The spotting you got could be an implantation bleed, the best thing is to phone your clinic if your are concerned, they might put your mind at ease a little

Good luck
Love Jo
x x


----------



## phillipssl (May 11, 2003)

I'm due to test in the morning (28th) and am so nervous about it. I'm so wanting the bleed to be implantation bleeding but am convinced that this will be normal to have spotting.

I just wish that I knew whether other people have had this type of thing.

I don't have any AF symptoms at all now which also worries me as before even though I didn't want the dreaded period at least I felt that things were happening.

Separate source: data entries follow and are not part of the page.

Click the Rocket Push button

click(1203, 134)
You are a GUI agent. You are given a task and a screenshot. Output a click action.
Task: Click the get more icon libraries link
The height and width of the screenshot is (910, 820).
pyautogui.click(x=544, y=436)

I'm having my blood test at 8am in Cardiff and can't wait until after 2pm to phone for the results.

What treatment are you having?

Luv

sarah xx


----------



## Jo (Mar 22, 2002)

I am having IVF, EC on Monday    then the lovely 2ww.

Good luck for tomorrow, you have been very good not to have tested at home 

Love Jo


----------



## phillipssl (May 11, 2003)

I have tested twice so I'm naughty.

First one showed positive (I think as it was so faint) 2nd was neg. I did do that one at 5am and someone has told me that it could be the cyclogest changing the result


----------



## Jo (Mar 22, 2002)

When did you do the first test  
It was positive you say, what day was it??
and when was your 2nd one ??
I dont think the cyclogest change the result, a hcg jab can, that is your trigger jab, do you have those with IUI, sorry not sure if you do or not.
If you dont then where did the positive result come from.............  , sounds a little good to me
Love Jo


----------



## phillipssl (May 11, 2003)

well I have been to the clinic this morning and had the blood test. I have to wait until 2pm to see if there is any good news.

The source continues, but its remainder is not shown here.